Mich erin­nert das an die Druckvorstufe vor knapp 30 Jahren. Wir haben 1986 die Zeitschrift PAGE mit der Mission gestartet, die neue Technik des Desktop Publishing (DTP) zu feiern. Heute ist alles DTP, und die Maschinen und die Jobs von damals sind unter­ge­gangen. Wir wurden belä­chelt: »Mickey-Maus-Design«, »miese Qualität«, »alles nur eine Phase«. Aber wir waren berauscht von den neuen Möglichkeiten. Genauso wie die E-Book-Freunde heute berauscht sind von den neuen Möglichkeiten.

Weil uns keiner zuhörte, haben wir 1988 einen eigenen Designwettbewerb ins Leben gerufen und drei Jahre durch­ge­führt. Zugelassen waren nur Drucksachen, die im Desktop Publishing erstellt wurden. Ein ziem­lich hirn­ris­siger Ansatz, denn gutes Grafikdesign ist – unab­hängig vom Werkzeug – einfach nur gutes Grafikdesign. Aber gut, wir waren jung, wir waren high, wir wollten den bran­chen­po­li­ti­schen Paukenschlag.

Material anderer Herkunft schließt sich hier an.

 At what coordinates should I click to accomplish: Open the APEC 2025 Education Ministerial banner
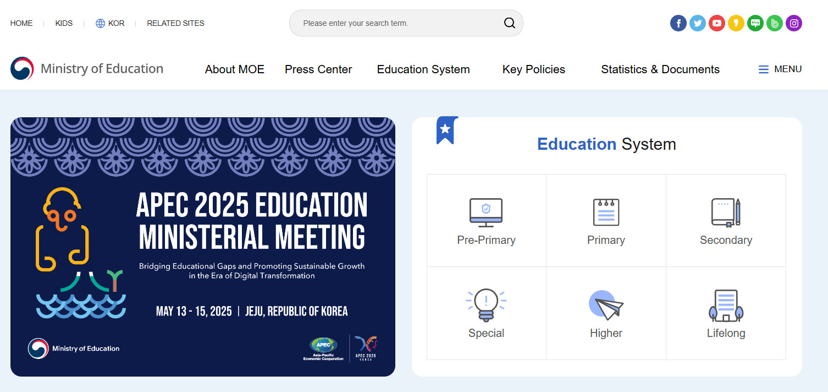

Geschichte wieder­holt sich. Den Deutschen E-Book-Award muss es geben, weil das E-Book das Buch der Zukunft ist. Vergesst die klas­si­schen Buchverlage und die klas­si­schen Wettbewerbe. Je länger sie das E-Book ausblenden, um so schneller werden sie unter­gehen. Von dieser Seite ist keine Hilfe zu erwarten, wenn wie die E-Book-Qualität verbes­sern möchten … zum Beispiel mit einem Gestaltungswettbewerb für E-Books.

Habe ich »Gestaltung« gesagt? Oh, das tut mir leid. Das Wort ist nicht gerne gesehen beim E-Book-Wettbewerb. Oder genauer: Es stößt auf Unverständnis, wie meine Twitter-Konversation belegt. Irgendwie seltsam, wenn man auf der Suchen nach den »schönsten deutsch­spra­chigen eBooks« ist, Themen wie Leserführung, Bildsprache, Typografie und derglei­chen auszublenden. 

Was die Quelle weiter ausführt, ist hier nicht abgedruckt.